I’m also particularly fond of the performances of genre stalwarts George Zucco and Gale Sondergaard here. The former does his knowing and dramatic lawyer in a most delightful way (and gets a very slasher-style body discovery moment to boot), while Sondergaard hams up her role as spiritualist, melodramatic housekeeper whose middle name must be DOOM to the delight of everyone who enjoys a good doom-laden housekeeper.

All of which turns The Cat and the Canary into a rather delightful example of its genre.

Sunday, December 5, 2021

The Spider Woman Strikes Back (1946)

Warning: spoilers ahoy, for some things, you just have to write down!

Jean Kingsley (Brenda Joyce) comes to the small town of Domingo, a place of cattle ranches (which the script calls farms for some reason) and very little else, to work as a companion and occasional secretary for blind Zenobia Dollard (Gale Sondergaard). Zenobia is a charming and kindly woman, knitting many a sweater for the kids in town, and keeping on the dumb and for 40s people apparently very frightening looking Mario (good old Rondo Hatton) as her servant. Why, she’s so nice, she even insists on Jean drinking a nice, warm glass of milk before going to bed each night.

Curiously, ever since she has arrived Jean has begun sleeping very heavily. She is also plagued by nightmares and has problems getting out of bed. It is probably the good country air as Zenobia says. Or is Zenobia slowly draining Jean’s blood to feed it to a giant plant she brought with her from South America and which she uses to poison the local cattle, so the ranchers (which the film calls farmers for some reason) will leave and she can get their lands which once belonged to her family back on the cheap? You decide.

It is rather difficult to not find at least a small place in my heart for a film whose villainess has tried this hard to come up with a needlessly convoluted and ridiculous plan, and thankfully, that’s not the only point on which Arthur Lubin’s Universal production The Spider Woman Strikes Back delivers.

════

== Exercises ==
• 1. Reproduce the film review from "Curiously, ever since" up to and including "Strikes Back delivers.".
• 2. According to the film review, why is it hard for the writer not to find at least a small place in their heart for The Spider Woman Strikes Back?

== Dataset content ==
════

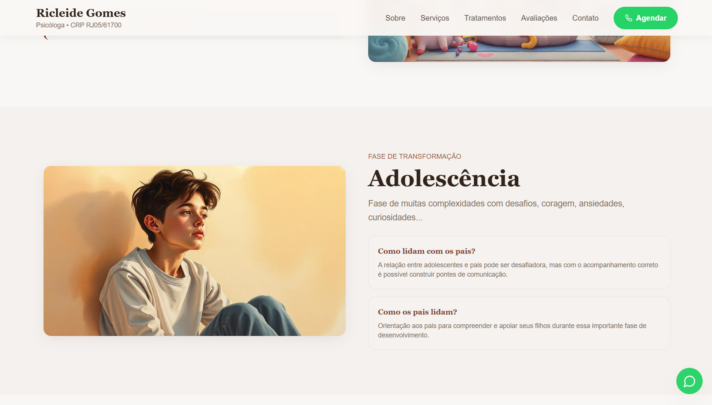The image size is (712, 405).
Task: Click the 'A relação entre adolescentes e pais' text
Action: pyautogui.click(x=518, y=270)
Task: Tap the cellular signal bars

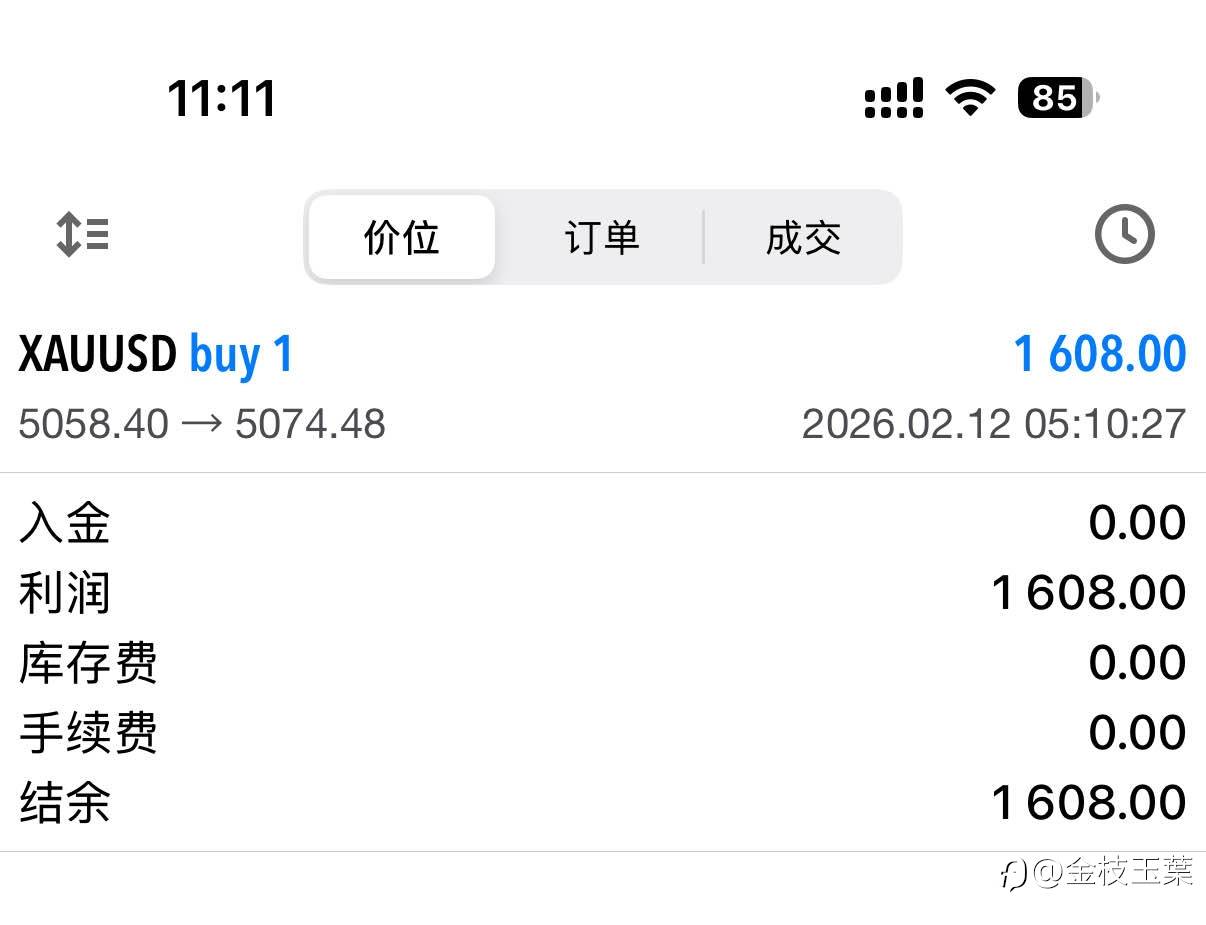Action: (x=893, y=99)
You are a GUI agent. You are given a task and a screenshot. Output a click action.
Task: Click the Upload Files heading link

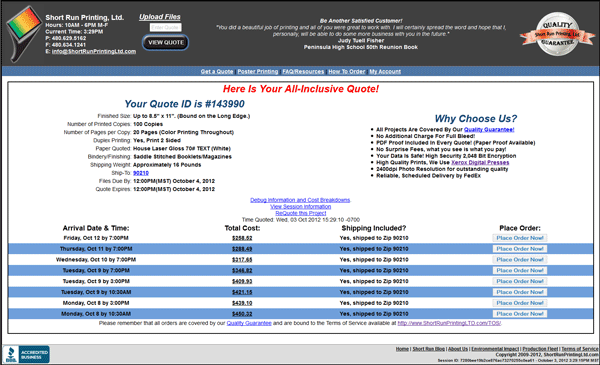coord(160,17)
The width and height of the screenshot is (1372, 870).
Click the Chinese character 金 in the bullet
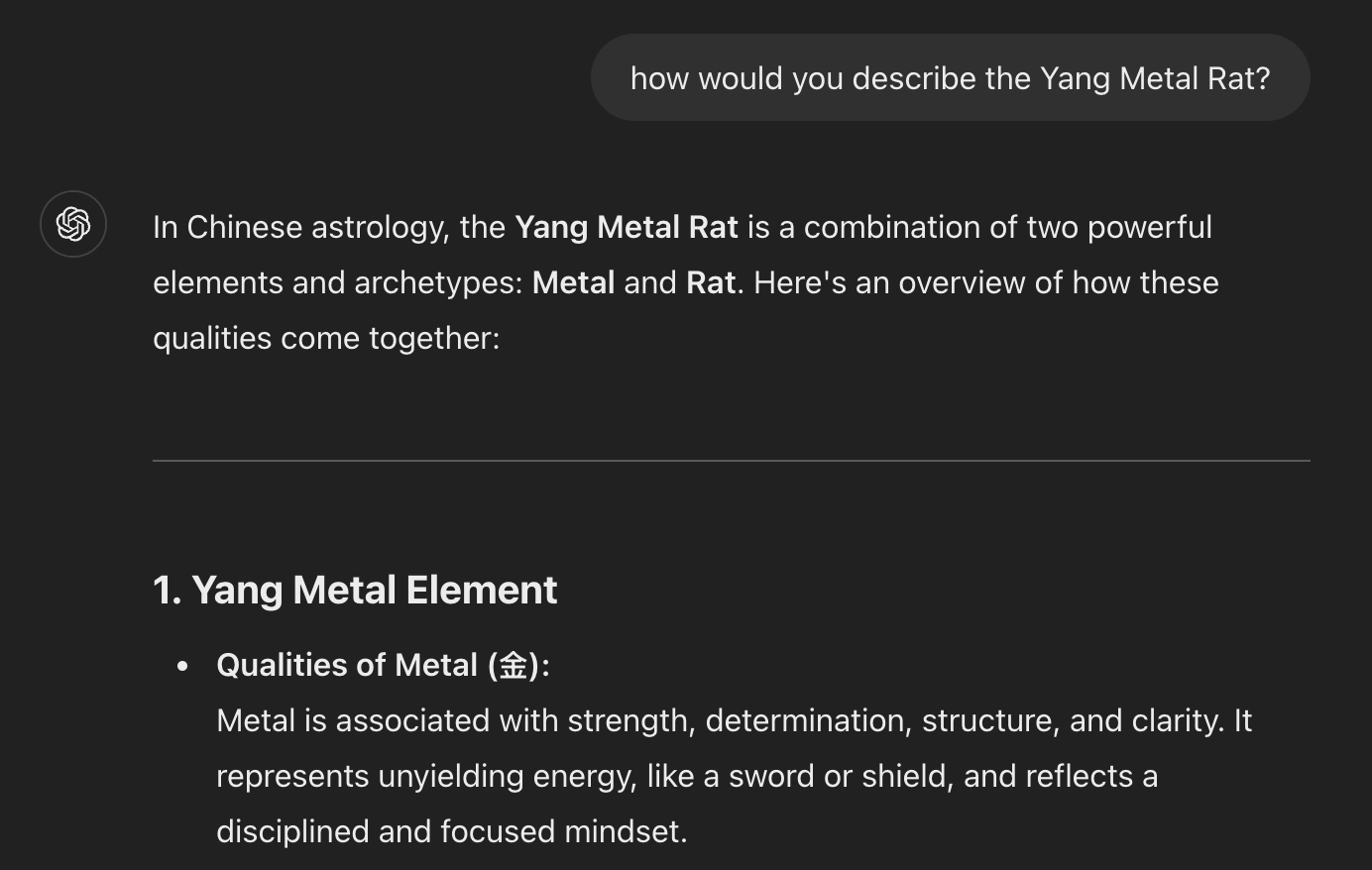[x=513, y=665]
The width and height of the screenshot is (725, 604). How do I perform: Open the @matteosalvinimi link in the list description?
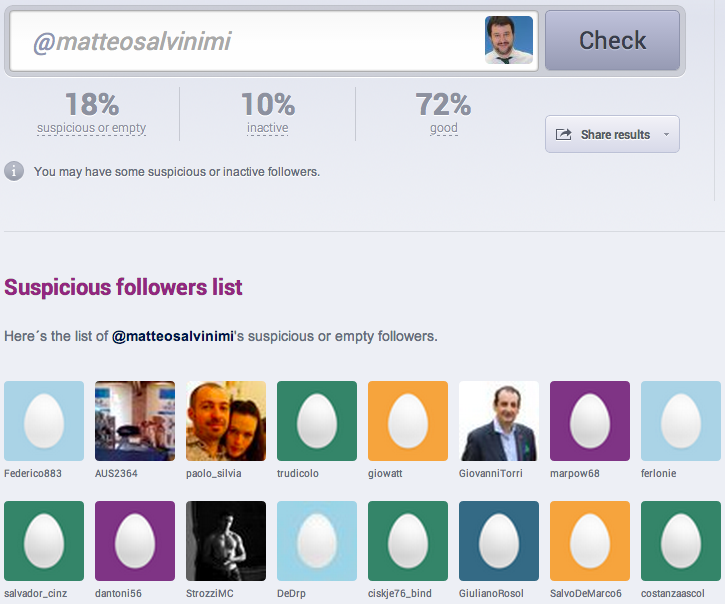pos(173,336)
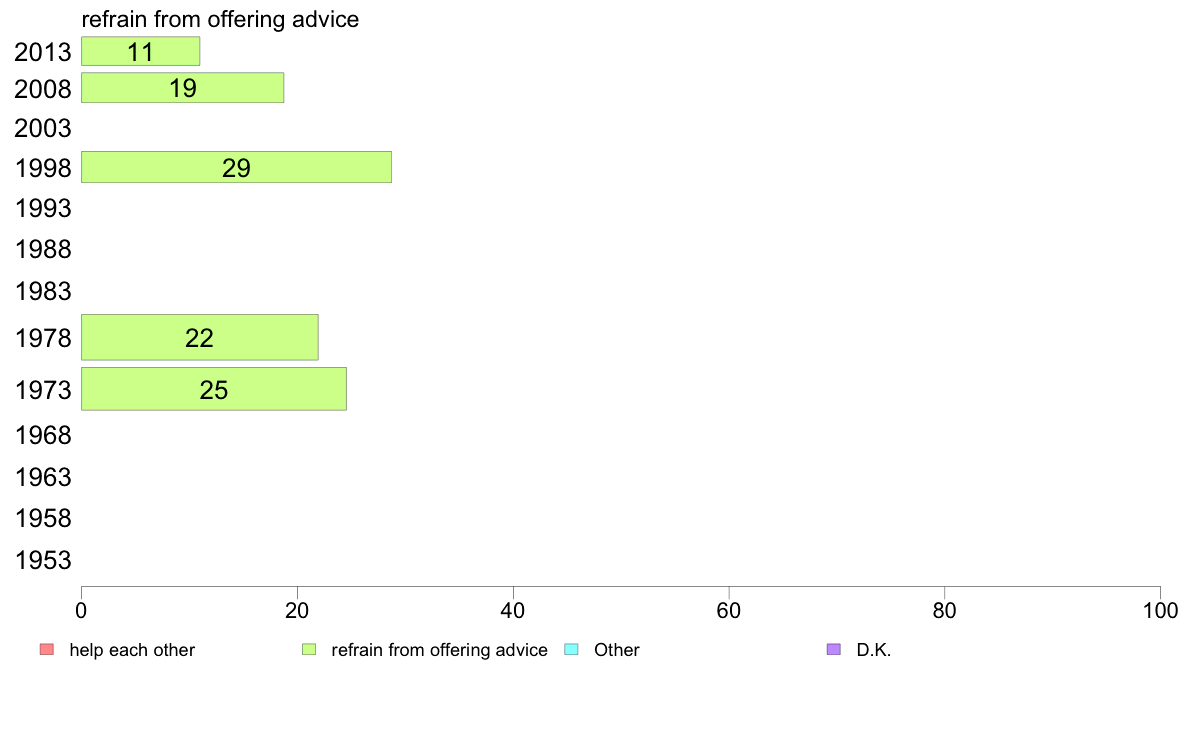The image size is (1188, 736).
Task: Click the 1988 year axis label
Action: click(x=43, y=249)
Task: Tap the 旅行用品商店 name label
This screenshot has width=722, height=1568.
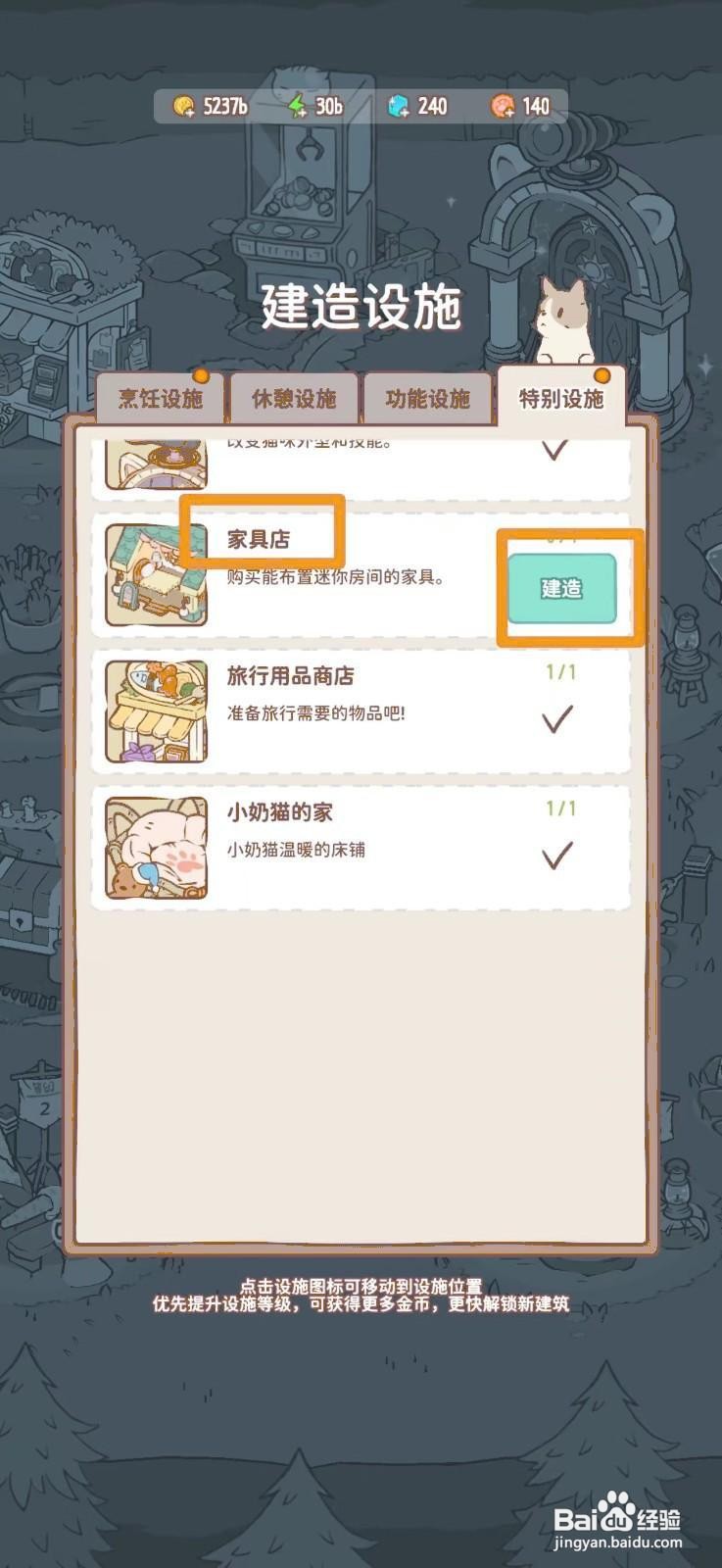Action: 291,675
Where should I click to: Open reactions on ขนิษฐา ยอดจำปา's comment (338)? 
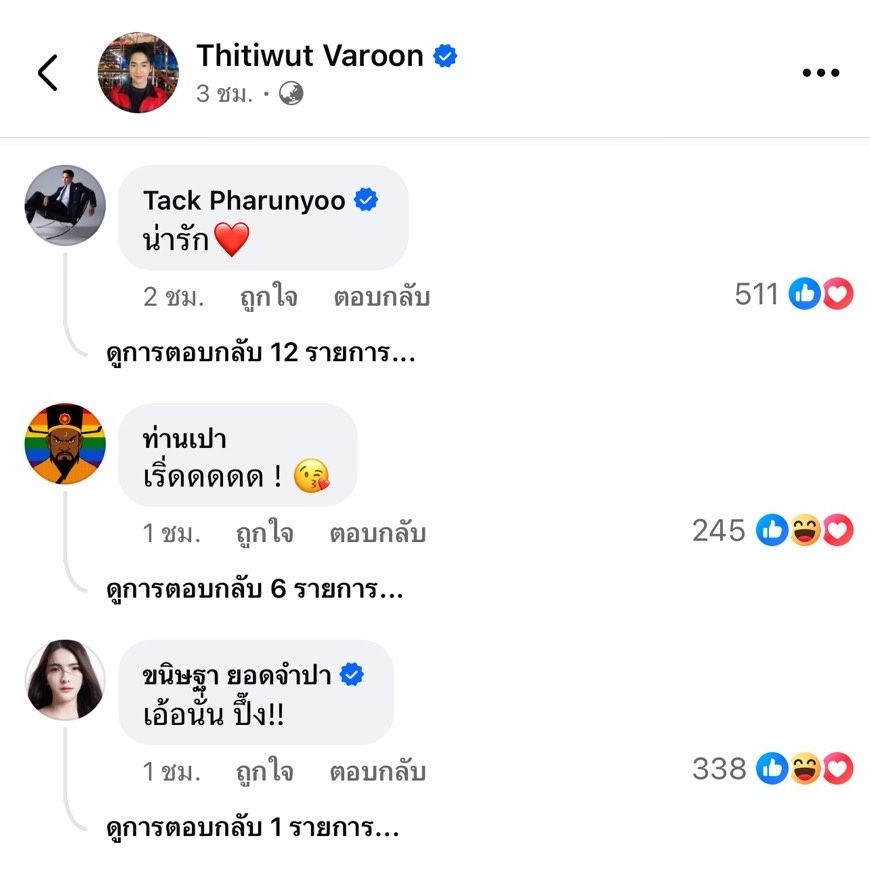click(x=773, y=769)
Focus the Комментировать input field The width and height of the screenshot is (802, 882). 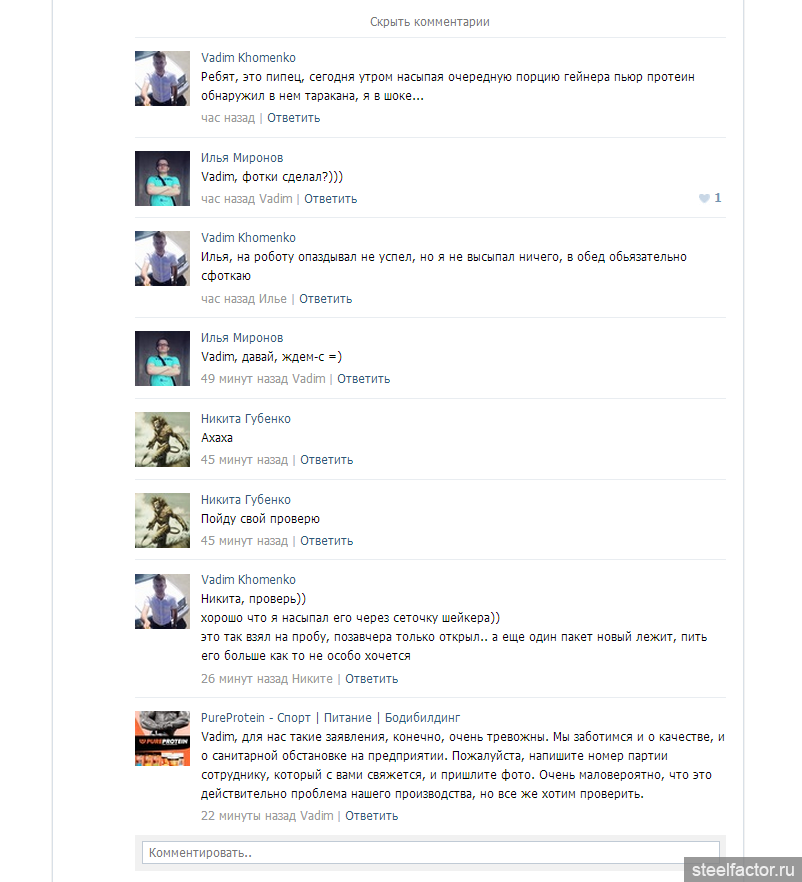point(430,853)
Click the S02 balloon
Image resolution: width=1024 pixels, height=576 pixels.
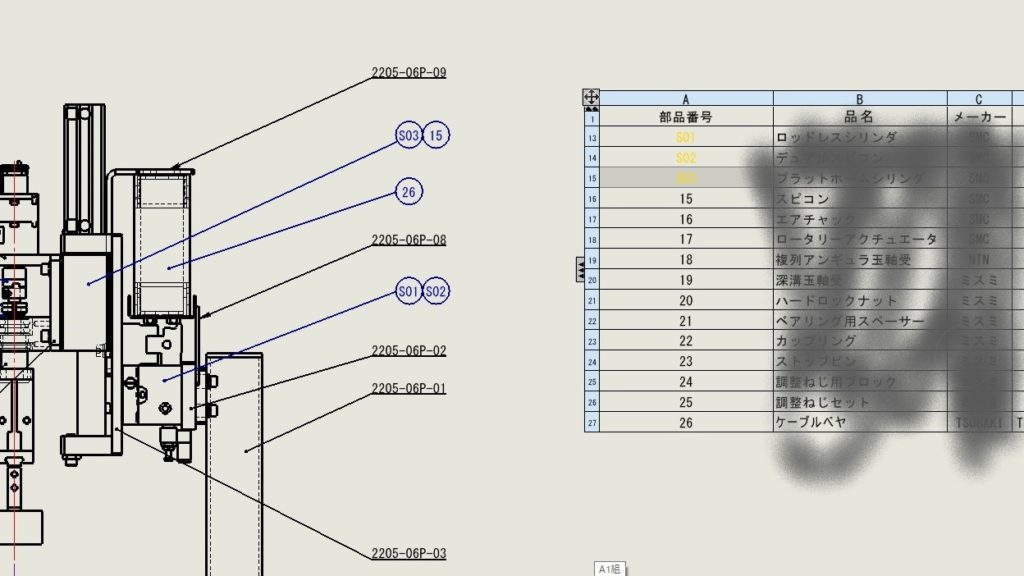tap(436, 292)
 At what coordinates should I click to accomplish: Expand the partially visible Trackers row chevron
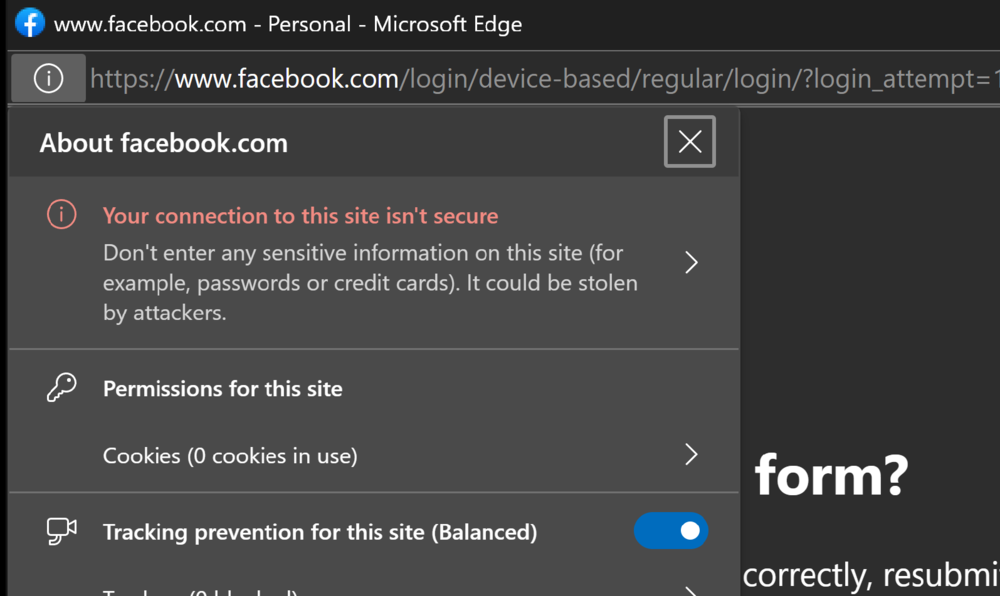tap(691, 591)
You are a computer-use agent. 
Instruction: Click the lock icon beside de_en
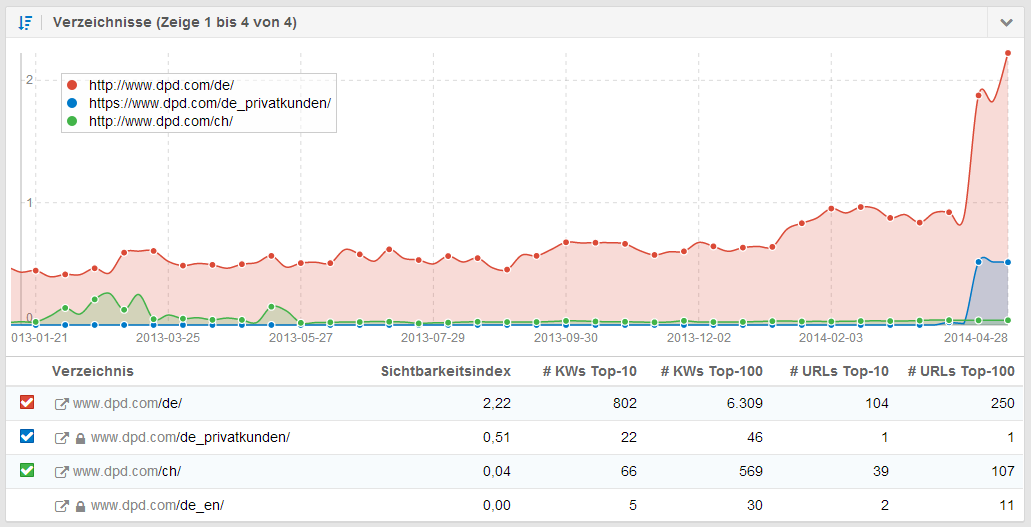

════

== Answer set ==
• 1.
Curiously, ever since she has arrived Jean has begun sleeping very heavily. She is also plagued by nightmares and has problems getting out of bed. It is probably the good country air as Zenobia says. Or is Zenobia slowly draining Jean’s blood to feed it to a giant plant she brought with her from South America and which she uses to poison the local cattle, so the ranchers (which the film calls farmers for some reason) will leave and she can get their lands which once belonged to her family back on the cheap? You decide.

It is rather difficult to not find at least a small place in my heart for a film whose villainess has tried this hard to come up with a needlessly convoluted and ridiculous plan, and thankfully, that’s not the only point on which Arthur Lubin’s Universal production The Spider Woman Strikes Back delivers.

• 2. The film's villainess has tried very hard to come up with a needlessly convoluted and ridiculous plan. The review describes that scheme as draining Jean's blood to feed a giant plant that poisons the local cattle, so the ranchers will leave and she can get back her family's former lands cheaply.